§ **Your goal**: Pull every "Board" line out of the data below.

§ **Records**:

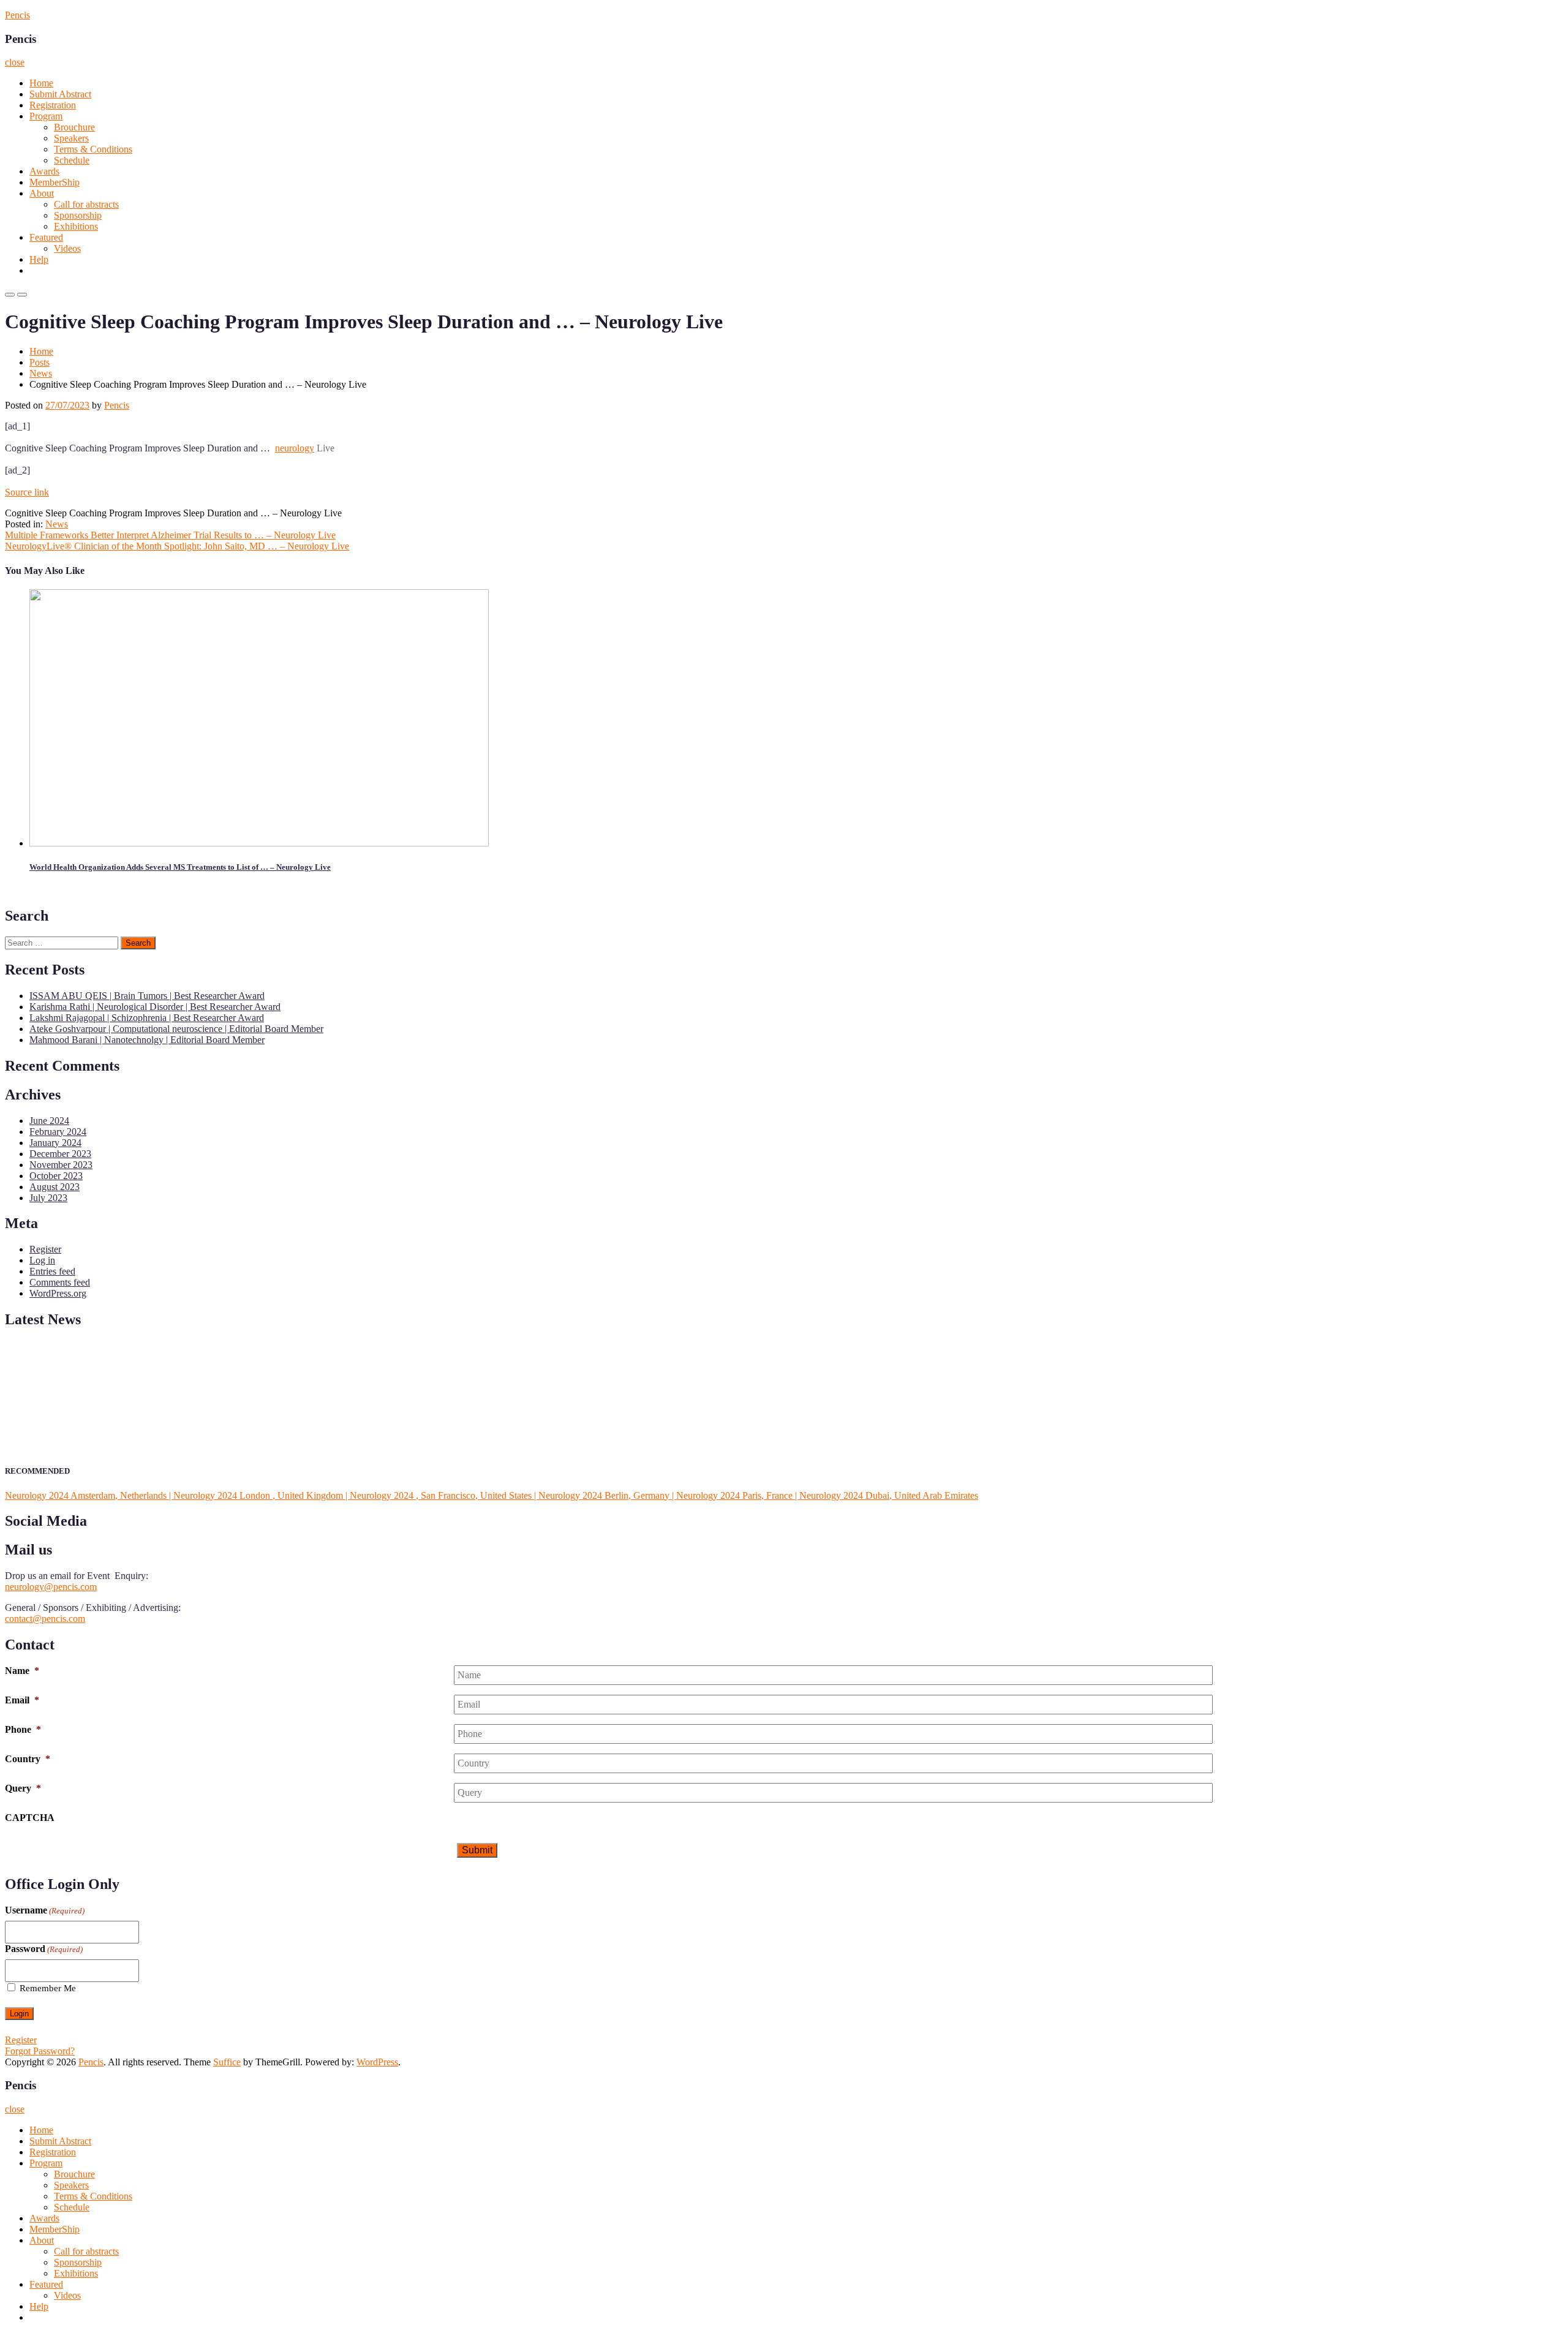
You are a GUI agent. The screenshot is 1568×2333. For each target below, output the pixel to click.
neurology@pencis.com (51, 1586)
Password (44, 1948)
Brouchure (74, 127)
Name (22, 1670)
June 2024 (49, 1120)
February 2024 (57, 1131)
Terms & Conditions (93, 149)
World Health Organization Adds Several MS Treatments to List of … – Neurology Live (180, 867)
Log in (42, 1260)
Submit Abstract (60, 94)
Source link (27, 492)
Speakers (71, 138)
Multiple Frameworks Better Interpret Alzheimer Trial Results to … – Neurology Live (170, 535)
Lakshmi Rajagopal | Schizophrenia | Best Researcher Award (146, 1017)
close (14, 62)
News (40, 373)
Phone (23, 1729)
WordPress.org (57, 1293)
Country (27, 1759)
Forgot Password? (40, 2051)
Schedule (71, 160)
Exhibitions (76, 226)
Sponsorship (78, 215)
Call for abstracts (86, 204)
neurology (294, 448)
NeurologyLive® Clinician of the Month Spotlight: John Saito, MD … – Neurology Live (177, 546)
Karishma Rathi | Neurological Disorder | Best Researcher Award (155, 1006)
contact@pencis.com (45, 1618)
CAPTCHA (30, 1817)
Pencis (17, 15)
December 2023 (60, 1153)
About (41, 193)
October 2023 (56, 1175)
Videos (67, 248)
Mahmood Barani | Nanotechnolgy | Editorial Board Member (147, 1040)
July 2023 (48, 1198)
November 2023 (60, 1164)
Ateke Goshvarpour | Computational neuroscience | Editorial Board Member (176, 1028)
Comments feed (59, 1282)
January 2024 (55, 1142)
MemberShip (54, 182)
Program (45, 116)
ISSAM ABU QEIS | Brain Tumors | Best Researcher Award (147, 995)
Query (23, 1788)
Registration (52, 105)
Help (38, 259)
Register (45, 1249)
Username (45, 1910)
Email (22, 1700)
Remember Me (48, 1988)
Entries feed (52, 1271)
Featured (46, 237)
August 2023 (54, 1187)
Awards (44, 171)
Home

§ **Exercise result**:
Mahmood Barani | Nanotechnolgy | Editorial Board Member (147, 1040)
Ateke Goshvarpour | Computational neuroscience | Editorial Board Member (176, 1028)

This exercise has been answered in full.